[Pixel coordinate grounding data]
§ §

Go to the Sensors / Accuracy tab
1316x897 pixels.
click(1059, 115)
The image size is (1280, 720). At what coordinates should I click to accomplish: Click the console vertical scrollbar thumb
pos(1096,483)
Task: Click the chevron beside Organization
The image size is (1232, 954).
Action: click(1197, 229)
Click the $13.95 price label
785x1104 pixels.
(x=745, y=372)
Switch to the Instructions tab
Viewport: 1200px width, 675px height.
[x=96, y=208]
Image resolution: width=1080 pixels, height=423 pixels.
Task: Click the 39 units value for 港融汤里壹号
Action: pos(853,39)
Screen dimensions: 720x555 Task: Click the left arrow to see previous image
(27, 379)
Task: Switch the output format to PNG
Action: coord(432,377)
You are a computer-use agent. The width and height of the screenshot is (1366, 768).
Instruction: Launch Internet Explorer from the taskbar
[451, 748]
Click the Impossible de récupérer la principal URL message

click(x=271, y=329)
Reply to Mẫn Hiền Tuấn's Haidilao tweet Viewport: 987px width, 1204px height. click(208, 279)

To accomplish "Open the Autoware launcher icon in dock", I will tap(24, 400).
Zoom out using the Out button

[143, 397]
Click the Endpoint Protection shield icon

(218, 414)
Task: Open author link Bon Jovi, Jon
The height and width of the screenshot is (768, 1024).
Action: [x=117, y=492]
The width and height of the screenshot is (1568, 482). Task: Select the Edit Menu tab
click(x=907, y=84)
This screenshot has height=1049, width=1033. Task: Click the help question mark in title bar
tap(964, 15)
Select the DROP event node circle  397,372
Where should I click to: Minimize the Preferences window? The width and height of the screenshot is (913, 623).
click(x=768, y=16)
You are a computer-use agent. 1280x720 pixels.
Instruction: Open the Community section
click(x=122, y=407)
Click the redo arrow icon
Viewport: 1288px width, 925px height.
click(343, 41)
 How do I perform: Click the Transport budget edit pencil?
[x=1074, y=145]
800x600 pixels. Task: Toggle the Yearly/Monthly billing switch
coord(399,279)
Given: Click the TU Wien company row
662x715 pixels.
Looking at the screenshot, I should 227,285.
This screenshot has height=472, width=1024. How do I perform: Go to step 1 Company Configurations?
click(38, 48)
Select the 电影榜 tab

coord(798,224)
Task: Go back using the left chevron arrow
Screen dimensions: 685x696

§ §

TO DO:
In full and without change, transcribe the data above.

SOLUTION FOR THIS EXERCISE:
Go to the Sensors / Accuracy tab
1316x897 pixels.
click(1059, 115)
The image size is (1280, 720). At what coordinates should I click to accomplish: Click the console vertical scrollbar thumb
pos(1096,483)
Task: Click the chevron beside Organization
The image size is (1232, 954).
Action: click(1197, 229)
Click the $13.95 price label
785x1104 pixels.
(x=745, y=372)
Switch to the Instructions tab
Viewport: 1200px width, 675px height.
[x=96, y=208]
Image resolution: width=1080 pixels, height=423 pixels.
Task: Click the 39 units value for 港融汤里壹号
Action: pos(853,39)
Screen dimensions: 720x555 Task: Click the left arrow to see previous image
(27, 379)
Task: Switch the output format to PNG
Action: coord(432,377)
You are a computer-use agent. The width and height of the screenshot is (1366, 768).
Instruction: Launch Internet Explorer from the taskbar
[451, 748]
Click the Impossible de récupérer la principal URL message

click(x=271, y=329)
Reply to Mẫn Hiền Tuấn's Haidilao tweet Viewport: 987px width, 1204px height. click(208, 279)

To accomplish "Open the Autoware launcher icon in dock", I will tap(24, 400).
Zoom out using the Out button

[143, 397]
Click the Endpoint Protection shield icon

(218, 414)
Task: Open author link Bon Jovi, Jon
The height and width of the screenshot is (768, 1024).
Action: [x=117, y=492]
The width and height of the screenshot is (1568, 482). Task: Select the Edit Menu tab
click(x=907, y=84)
This screenshot has height=1049, width=1033. Task: Click the help question mark in title bar
tap(964, 15)
Select the DROP event node circle  397,372
Where should I click to: Minimize the Preferences window? The width and height of the screenshot is (913, 623).
click(x=768, y=16)
You are a computer-use agent. 1280x720 pixels.
Instruction: Open the Community section
click(x=122, y=407)
Click the redo arrow icon
Viewport: 1288px width, 925px height.
click(343, 41)
 How do I perform: Click the Transport budget edit pencil?
[x=1074, y=145]
800x600 pixels. Task: Toggle the Yearly/Monthly billing switch
coord(399,279)
Given: Click the TU Wien company row
662x715 pixels.
Looking at the screenshot, I should 227,285.
This screenshot has height=472, width=1024. How do I perform: Go to step 1 Company Configurations?
click(38, 48)
Select the 电影榜 tab

coord(798,224)
Task: Go back using the left chevron arrow
Screen dimensions: 685x696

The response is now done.